● **RECORDS SUPPLIED**
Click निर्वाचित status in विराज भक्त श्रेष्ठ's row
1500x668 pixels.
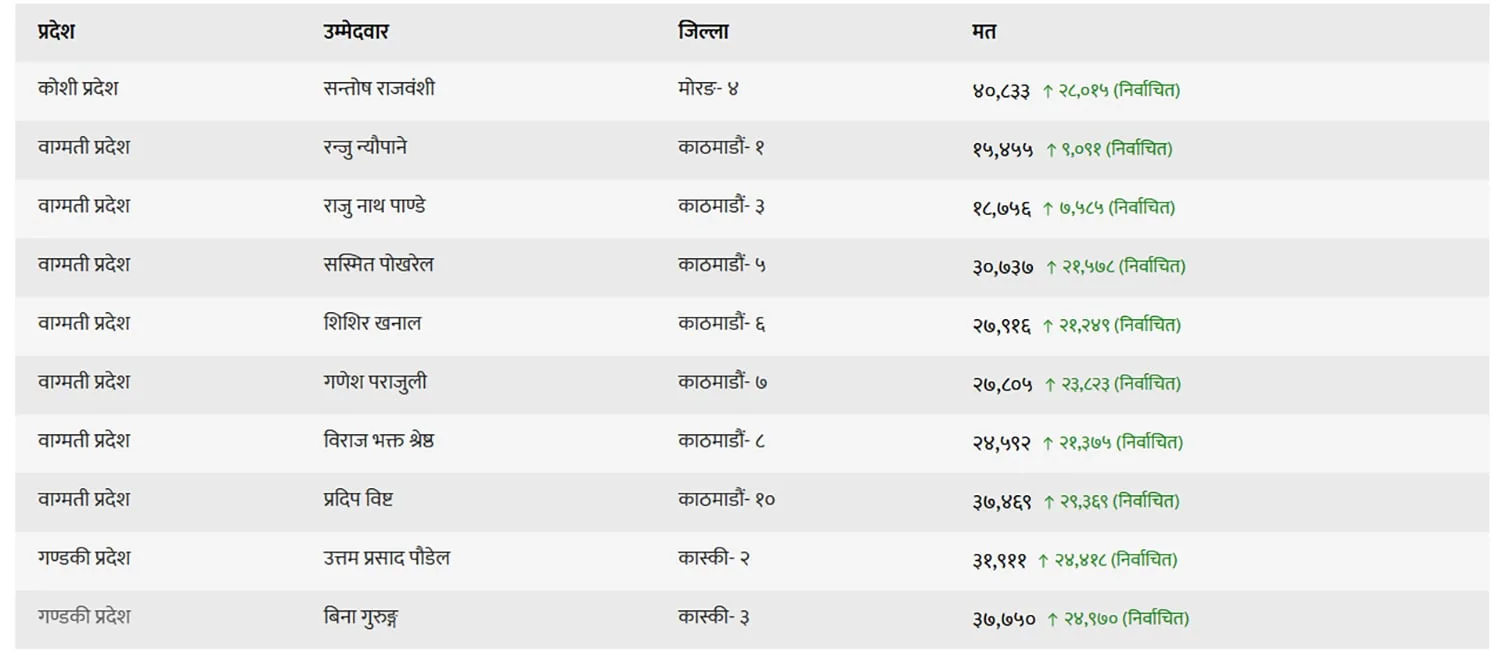click(x=1149, y=443)
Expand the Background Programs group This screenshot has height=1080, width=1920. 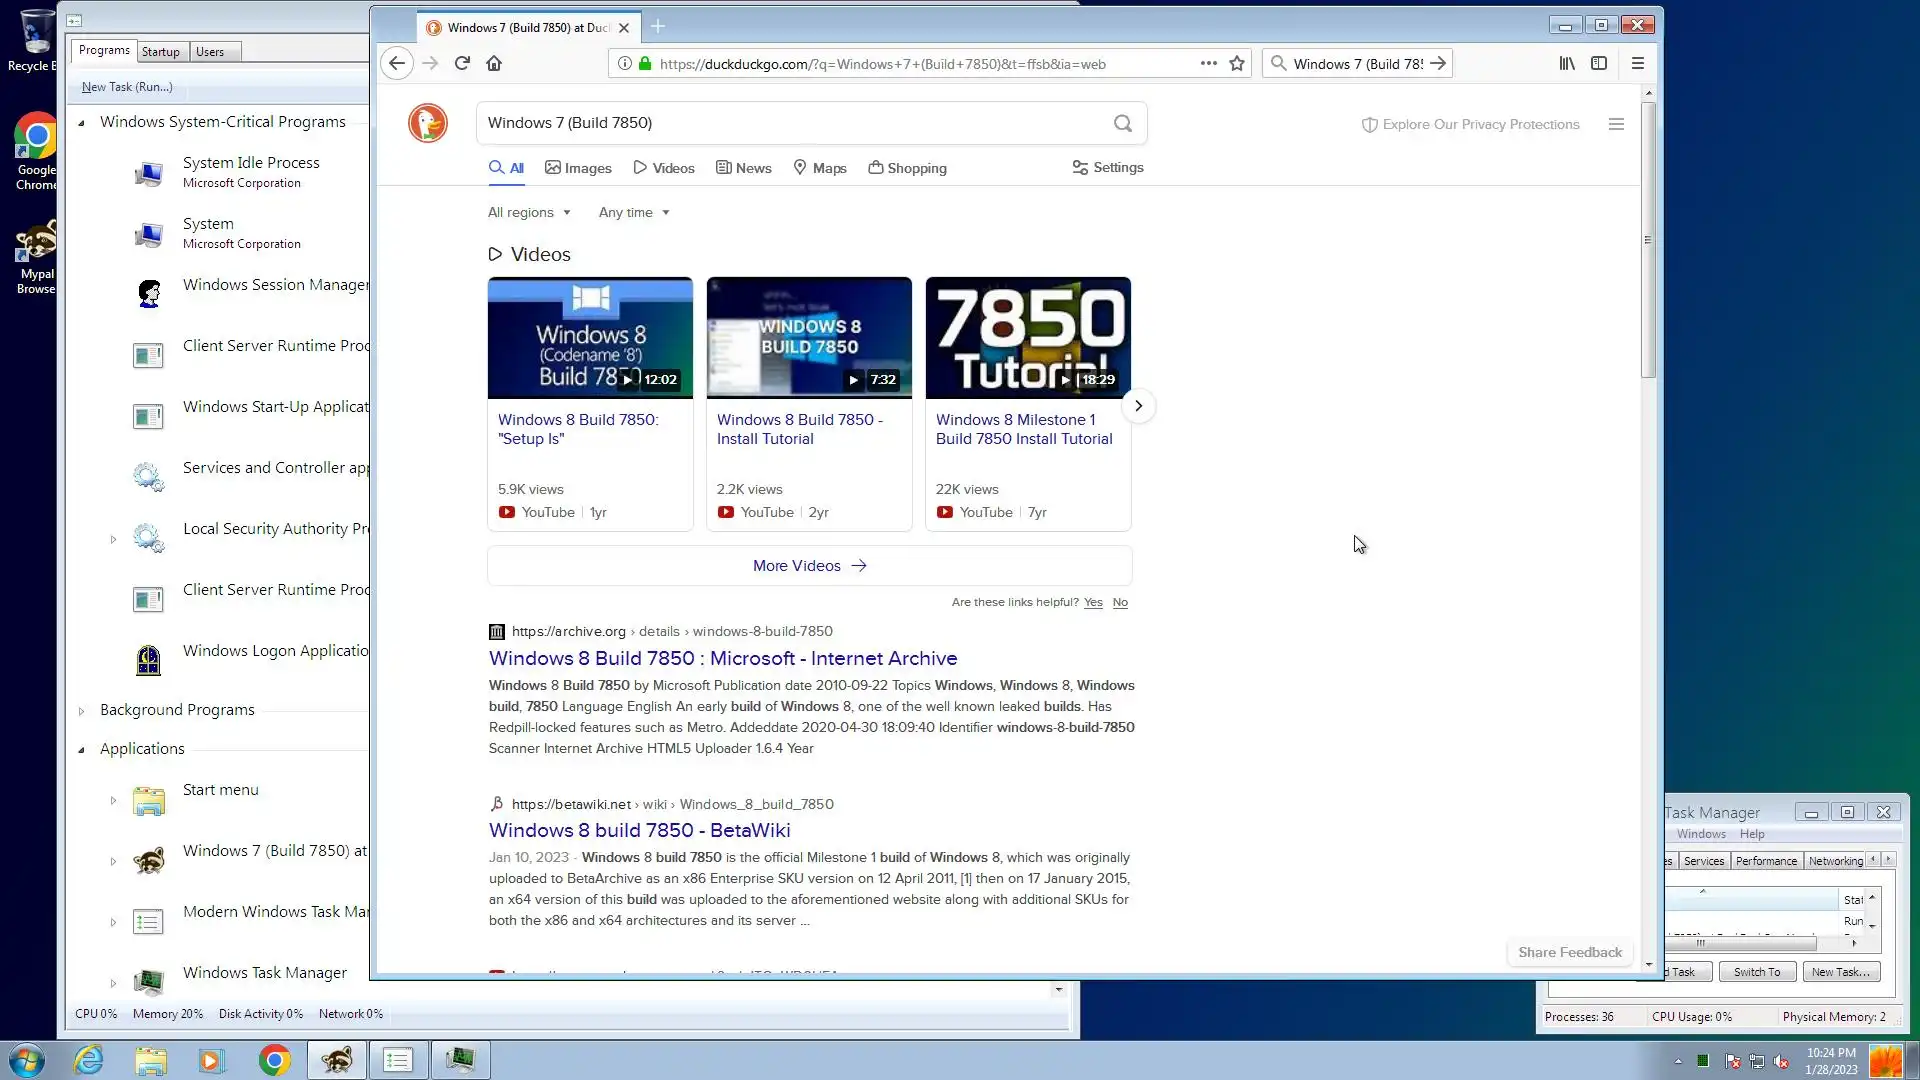(82, 711)
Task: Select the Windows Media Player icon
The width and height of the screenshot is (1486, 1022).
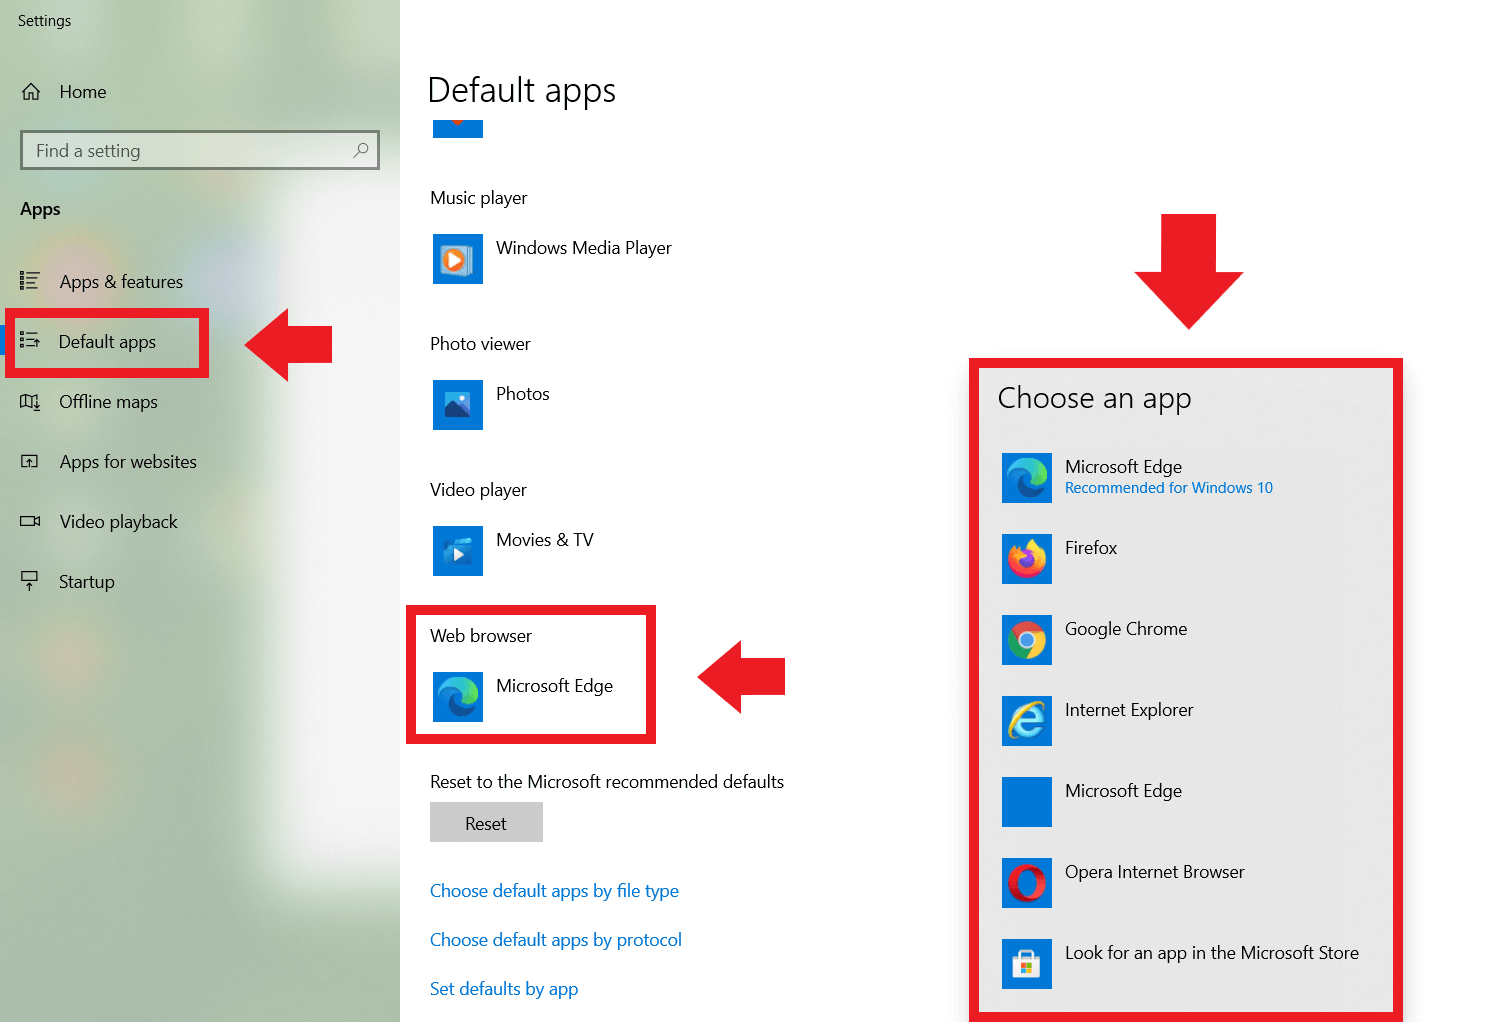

● **EXERCISE DIRECTIONS**
Repeat the listing above exactly, from the line containing "Task: Select the Windows Media Player icon" down through the end, leaving out the pictures.

● **SOLUTION TO THE EXERCISE**
Task: Select the Windows Media Player icon
The width and height of the screenshot is (1486, 1022).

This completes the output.